> **THE RECORDS**
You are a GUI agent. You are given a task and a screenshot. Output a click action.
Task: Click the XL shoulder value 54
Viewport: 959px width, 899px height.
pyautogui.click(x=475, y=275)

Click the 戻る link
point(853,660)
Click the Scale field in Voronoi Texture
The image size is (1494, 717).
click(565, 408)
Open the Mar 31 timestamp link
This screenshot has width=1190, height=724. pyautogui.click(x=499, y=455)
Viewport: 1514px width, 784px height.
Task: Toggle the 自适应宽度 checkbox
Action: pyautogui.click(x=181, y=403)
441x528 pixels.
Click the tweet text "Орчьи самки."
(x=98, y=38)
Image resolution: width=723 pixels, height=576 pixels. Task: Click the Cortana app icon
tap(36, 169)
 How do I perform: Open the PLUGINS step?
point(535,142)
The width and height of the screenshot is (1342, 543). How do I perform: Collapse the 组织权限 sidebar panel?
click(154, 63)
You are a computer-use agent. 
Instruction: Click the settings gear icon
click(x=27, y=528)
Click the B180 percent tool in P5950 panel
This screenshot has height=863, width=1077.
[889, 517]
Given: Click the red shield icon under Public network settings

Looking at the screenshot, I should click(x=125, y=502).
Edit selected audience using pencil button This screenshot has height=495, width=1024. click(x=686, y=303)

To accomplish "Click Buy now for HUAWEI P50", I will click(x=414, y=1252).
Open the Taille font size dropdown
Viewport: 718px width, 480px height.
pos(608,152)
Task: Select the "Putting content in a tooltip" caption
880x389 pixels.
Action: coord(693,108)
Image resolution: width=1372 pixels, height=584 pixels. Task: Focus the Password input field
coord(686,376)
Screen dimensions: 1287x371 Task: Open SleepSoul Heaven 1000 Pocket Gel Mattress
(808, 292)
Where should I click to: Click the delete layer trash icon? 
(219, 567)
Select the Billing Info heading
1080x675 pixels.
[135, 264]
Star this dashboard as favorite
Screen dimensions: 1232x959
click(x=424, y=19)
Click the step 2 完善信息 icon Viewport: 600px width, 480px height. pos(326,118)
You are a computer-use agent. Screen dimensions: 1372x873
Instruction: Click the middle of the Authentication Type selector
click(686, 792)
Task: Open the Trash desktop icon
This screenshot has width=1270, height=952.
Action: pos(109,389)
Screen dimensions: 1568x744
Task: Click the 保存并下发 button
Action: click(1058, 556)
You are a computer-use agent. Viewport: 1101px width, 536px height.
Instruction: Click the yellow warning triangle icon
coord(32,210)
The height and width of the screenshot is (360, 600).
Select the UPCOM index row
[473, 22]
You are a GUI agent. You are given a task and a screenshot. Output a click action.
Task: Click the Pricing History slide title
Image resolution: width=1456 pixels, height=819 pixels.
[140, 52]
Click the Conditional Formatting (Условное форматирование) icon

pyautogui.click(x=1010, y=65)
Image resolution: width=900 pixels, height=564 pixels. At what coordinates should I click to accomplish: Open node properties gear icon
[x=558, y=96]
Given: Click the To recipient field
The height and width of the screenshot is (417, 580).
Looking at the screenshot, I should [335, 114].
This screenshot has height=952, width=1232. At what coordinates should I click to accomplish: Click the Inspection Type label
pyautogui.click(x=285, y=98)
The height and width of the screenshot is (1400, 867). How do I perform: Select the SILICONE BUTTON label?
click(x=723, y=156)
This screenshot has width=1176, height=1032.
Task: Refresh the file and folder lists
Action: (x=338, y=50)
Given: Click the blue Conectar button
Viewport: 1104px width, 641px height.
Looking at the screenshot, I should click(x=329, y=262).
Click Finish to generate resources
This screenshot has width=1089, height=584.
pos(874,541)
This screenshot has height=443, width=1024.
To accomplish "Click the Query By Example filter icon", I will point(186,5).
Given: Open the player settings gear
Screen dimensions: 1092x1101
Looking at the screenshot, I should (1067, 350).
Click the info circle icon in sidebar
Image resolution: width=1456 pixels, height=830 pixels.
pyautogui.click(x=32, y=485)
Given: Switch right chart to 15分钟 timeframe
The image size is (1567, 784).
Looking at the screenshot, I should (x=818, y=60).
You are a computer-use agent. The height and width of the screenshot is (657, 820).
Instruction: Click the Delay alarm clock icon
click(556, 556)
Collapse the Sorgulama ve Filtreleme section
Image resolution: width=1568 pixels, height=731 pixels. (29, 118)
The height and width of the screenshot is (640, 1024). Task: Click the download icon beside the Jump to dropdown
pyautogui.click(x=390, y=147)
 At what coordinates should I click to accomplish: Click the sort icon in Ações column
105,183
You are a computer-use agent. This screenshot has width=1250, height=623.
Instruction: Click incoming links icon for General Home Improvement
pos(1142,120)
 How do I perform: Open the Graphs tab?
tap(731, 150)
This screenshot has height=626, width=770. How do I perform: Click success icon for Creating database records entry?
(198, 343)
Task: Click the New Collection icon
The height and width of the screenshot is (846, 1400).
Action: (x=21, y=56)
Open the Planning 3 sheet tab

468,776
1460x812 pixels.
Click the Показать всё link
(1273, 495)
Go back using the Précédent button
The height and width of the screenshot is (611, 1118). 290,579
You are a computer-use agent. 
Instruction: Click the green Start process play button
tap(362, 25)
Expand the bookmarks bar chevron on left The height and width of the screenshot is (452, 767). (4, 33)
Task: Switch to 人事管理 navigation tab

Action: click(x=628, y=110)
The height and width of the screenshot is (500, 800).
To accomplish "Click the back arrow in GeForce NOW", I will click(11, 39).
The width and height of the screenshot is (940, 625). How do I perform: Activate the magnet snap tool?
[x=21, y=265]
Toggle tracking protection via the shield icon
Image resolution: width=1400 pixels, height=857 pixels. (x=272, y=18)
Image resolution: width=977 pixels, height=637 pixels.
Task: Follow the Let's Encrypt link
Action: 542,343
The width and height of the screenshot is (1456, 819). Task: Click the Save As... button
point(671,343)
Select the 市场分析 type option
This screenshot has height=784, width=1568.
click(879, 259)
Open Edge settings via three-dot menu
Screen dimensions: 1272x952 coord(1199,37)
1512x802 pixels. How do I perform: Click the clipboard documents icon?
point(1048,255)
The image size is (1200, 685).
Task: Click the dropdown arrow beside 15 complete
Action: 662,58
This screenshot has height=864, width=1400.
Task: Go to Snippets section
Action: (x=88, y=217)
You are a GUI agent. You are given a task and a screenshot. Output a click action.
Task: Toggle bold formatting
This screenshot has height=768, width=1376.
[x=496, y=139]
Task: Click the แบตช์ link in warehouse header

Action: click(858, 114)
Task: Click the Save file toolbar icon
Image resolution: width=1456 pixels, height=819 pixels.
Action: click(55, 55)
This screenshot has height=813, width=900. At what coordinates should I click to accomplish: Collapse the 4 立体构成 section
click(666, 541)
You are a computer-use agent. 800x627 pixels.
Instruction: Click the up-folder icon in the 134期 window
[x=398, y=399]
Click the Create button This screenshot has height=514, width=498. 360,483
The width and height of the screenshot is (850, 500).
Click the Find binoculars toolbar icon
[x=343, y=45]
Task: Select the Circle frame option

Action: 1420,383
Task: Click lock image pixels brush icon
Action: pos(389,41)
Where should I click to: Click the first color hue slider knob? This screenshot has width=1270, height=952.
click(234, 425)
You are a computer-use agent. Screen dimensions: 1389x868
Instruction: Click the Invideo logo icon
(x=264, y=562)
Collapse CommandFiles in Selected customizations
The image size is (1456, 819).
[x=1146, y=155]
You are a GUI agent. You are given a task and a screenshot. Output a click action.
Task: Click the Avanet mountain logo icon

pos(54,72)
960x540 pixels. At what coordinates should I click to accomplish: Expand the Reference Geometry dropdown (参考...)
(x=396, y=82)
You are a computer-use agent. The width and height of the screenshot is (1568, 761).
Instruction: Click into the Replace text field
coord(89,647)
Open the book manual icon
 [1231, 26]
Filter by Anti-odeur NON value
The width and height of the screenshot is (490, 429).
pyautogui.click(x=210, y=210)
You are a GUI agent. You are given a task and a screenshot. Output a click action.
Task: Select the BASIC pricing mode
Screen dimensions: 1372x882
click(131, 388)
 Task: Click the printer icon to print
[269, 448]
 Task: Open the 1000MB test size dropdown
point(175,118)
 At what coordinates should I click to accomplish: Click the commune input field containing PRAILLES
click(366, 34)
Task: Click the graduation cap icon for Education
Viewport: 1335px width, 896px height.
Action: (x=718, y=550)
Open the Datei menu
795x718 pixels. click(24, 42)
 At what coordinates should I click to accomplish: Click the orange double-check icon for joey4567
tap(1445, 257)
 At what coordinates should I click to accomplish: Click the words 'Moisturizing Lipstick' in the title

> **EXERCISE**
Copy out the entries above word for word, from the very beginning through the line that contains "click(565, 408)".

> **THE ANSWER**
You are a GUI agent. You are given a task and a screenshot. Output a click action.
Task: Click the XL shoulder value 54
Viewport: 959px width, 899px height.
pyautogui.click(x=475, y=275)

Click the 戻る link
point(853,660)
Click the Scale field in Voronoi Texture
The image size is (1494, 717).
click(565, 408)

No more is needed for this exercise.